◆ **WHAT YOU NEED TO DO**
Set down the items from the line containing "More from Obituaries (232, 469)" through the line containing "Contact Us (39, 994)", both included, reproducing each line without changes.

**********

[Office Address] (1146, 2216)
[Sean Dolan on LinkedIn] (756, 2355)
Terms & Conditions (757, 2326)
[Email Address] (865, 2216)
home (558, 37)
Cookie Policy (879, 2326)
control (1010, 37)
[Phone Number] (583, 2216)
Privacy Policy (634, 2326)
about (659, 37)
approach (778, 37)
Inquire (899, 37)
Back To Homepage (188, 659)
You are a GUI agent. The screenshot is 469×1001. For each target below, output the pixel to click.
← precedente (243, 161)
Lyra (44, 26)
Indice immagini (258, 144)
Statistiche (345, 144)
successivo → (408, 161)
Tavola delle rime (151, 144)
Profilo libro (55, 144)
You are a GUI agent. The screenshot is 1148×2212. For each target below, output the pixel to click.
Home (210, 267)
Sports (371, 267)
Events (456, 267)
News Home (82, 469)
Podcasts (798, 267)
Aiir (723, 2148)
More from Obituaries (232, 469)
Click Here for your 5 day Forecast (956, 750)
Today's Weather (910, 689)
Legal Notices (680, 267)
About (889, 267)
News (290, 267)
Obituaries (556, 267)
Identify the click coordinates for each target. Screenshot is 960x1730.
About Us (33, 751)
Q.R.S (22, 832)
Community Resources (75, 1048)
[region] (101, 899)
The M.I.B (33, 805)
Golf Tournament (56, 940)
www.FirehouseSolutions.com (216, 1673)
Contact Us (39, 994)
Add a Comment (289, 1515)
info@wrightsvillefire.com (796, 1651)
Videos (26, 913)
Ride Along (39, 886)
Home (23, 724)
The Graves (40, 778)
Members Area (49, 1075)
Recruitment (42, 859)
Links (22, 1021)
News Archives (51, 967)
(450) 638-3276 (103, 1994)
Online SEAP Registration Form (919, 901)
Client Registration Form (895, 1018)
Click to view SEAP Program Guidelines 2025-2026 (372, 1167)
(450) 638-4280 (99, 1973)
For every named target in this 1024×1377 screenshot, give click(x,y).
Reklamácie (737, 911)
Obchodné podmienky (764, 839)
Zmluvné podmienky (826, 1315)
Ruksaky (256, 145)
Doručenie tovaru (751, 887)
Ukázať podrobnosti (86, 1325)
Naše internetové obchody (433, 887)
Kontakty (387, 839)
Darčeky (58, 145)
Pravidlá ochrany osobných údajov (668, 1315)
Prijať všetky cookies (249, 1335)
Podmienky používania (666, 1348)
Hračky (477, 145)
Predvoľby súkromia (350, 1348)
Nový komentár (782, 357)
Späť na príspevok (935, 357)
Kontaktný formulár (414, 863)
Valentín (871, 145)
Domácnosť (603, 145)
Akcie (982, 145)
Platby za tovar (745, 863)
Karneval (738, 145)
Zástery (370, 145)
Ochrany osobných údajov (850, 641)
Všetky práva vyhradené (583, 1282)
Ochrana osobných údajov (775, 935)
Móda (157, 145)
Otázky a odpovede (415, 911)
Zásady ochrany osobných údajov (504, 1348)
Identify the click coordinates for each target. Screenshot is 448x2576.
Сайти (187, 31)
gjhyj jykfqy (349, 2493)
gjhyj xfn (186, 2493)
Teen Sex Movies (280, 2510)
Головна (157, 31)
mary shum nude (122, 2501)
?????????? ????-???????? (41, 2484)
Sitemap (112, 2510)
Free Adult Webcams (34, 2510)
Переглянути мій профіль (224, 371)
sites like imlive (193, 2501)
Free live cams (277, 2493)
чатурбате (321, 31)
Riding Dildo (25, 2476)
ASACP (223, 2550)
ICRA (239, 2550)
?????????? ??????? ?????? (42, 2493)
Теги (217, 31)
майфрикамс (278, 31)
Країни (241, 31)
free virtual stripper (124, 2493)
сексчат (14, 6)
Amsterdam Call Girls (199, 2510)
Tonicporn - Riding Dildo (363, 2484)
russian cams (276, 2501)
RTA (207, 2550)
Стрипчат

**********

◆ **RESULT OF THE TASK**
More from Obituaries (232, 469)
Click Here for your 5 day Forecast (956, 750)
Today's Weather (910, 689)
Legal Notices (680, 267)
About (889, 267)
News (290, 267)
Obituaries (556, 267)
Identify the click coordinates for each target. Screenshot is 960x1730.
About Us (33, 751)
Q.R.S (22, 832)
Community Resources (75, 1048)
[region] (101, 899)
The M.I.B (33, 805)
Golf Tournament (56, 940)
www.FirehouseSolutions.com (216, 1673)
Contact Us (39, 994)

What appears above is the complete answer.